Pancaran gelombang elektromagnetik dari tubuh seseorang yang darahnya
terpolarisasi, menghasilkan pancaran tenaga (panas) dan aura. Pancaran
ini dapat “dilihat” oleh orang lain melalui suatu “tuning” yaitu
interferensi dan resonansi dari dua gelombang yang berasal dari kedua
orang tadi ketika frekuensinya sama. Interferensi ini menjadi jalan
masuknya informasi antar kedua orang tadi. Bila jaraknya jauh, disebut
telepati. Sedangkan fenomena biologis akibat terpolarisasinya darah
adalah antara lain:
1. Darah yang molekulnya teratur, terpolarisasi, akan mudah
dioksidasi, dibersihkan dari sel-sel asing dan sel-sel organ tubuh yang
rusak akan mudah dibangun kembali dengan sari makanan yang dibawa oleh
darah. Ini berarti lancarnya metabolisme. Darah yang tidak
terpolarisasi, susunannya tidak teratur dan disela-selanya sering
bersarang sel-sel asing, bakteri, virus sehingga sukar dioksidasi.
2. Debu elektrostatik dari luar tubuh, terutama debu virus atau kuman
penyakit akan terlempar sebelum menyentuh tubuh, karena ditolak oleh
medan magnet tubuh.
Secara fisika, suatu medan magnet terpolarisasi yang mengandung
energi dan informasi dapat disimpan dalam zat yang juga magnetik.

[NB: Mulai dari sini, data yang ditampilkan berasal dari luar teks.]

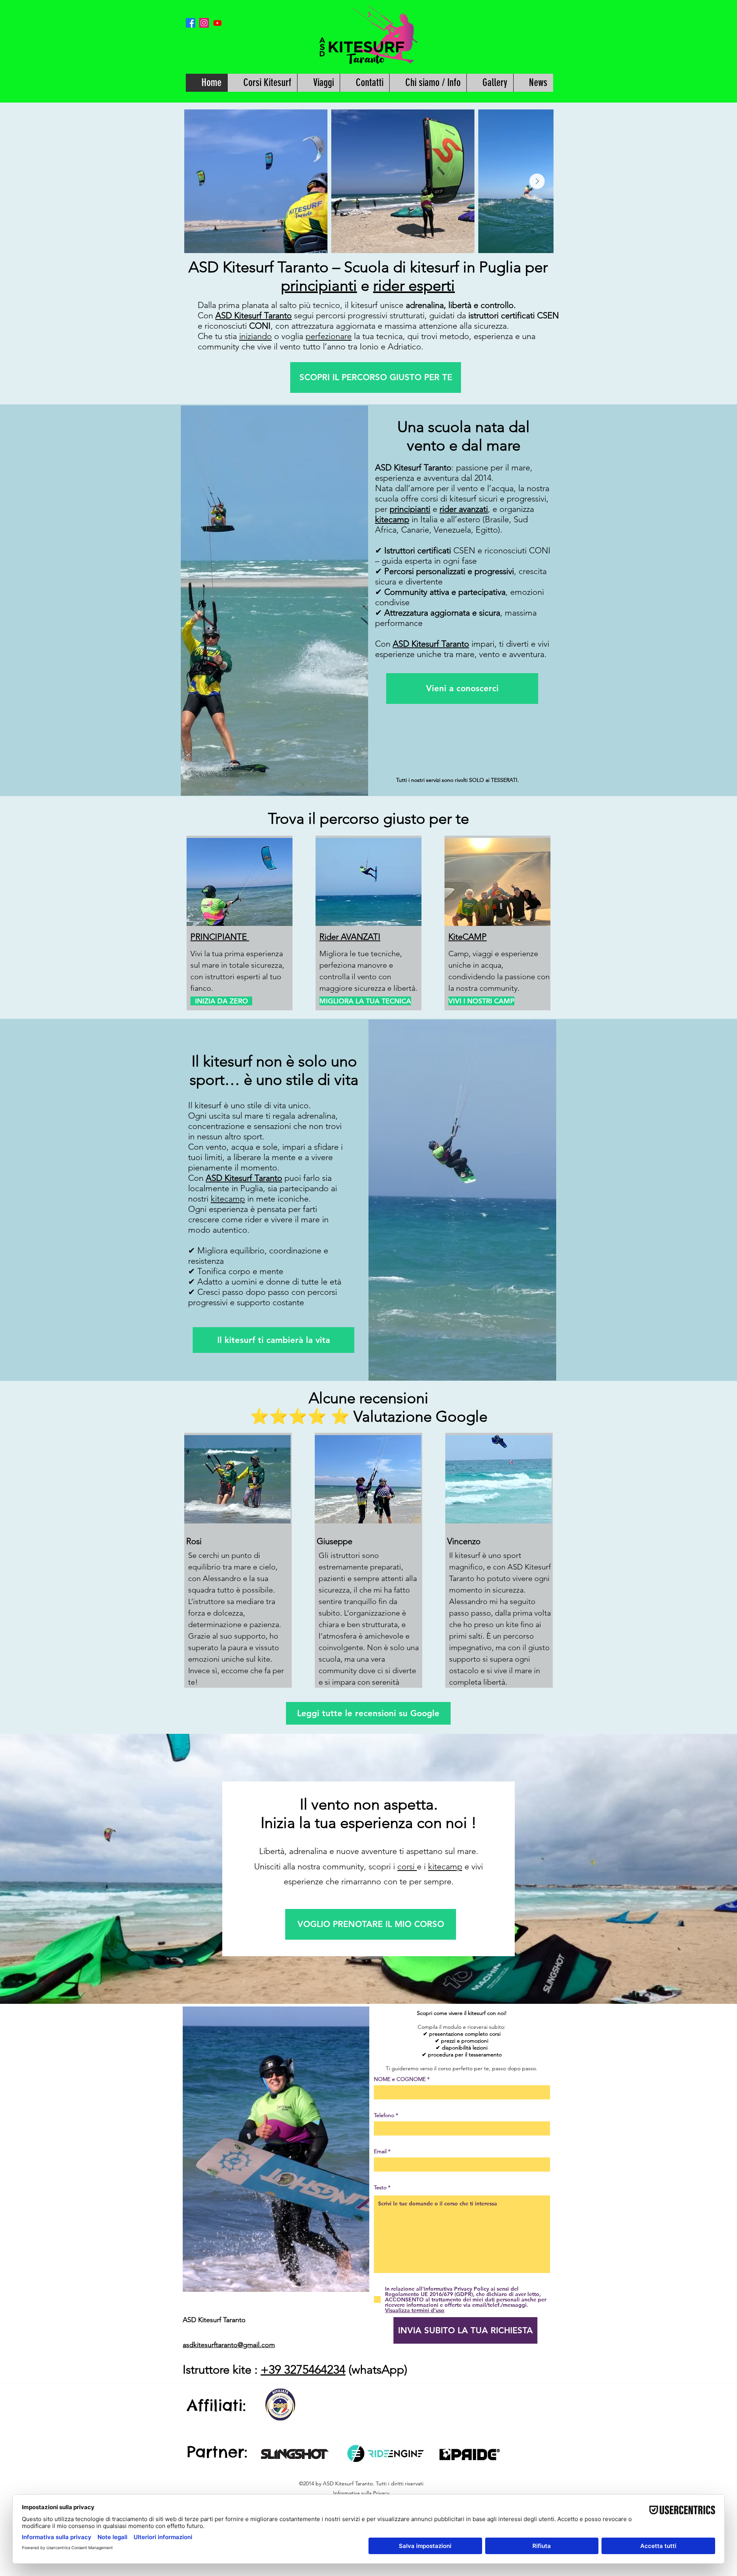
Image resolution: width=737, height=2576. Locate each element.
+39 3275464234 (303, 2369)
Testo (381, 2187)
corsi (407, 1866)
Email (380, 2151)
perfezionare (329, 336)
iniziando (255, 336)
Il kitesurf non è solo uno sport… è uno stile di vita (274, 1070)
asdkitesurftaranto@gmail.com (229, 2345)
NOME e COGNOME (400, 2079)
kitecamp (392, 519)
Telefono (384, 2115)
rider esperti (414, 285)
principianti (319, 285)
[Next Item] (537, 181)
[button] (262, 83)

Contohnya penyimpanan data dalam pita kaset musik, disket komputer,
compact disk, dsb. Penyimpanan tenaga dalam dapat bersifat sementara
maupun permanen. Prosesnya berlangsung dengan jalan pengimbasan pada zat
magnetik melalui kekuatan pikiran. Adapun zat magnetik yang baik untuk
penyimpanan tersebut antara lain oksigen (02), darah, tanah liat,
kristal, logam kelompok besi, kumparan logam (solenoid) dan air (H20).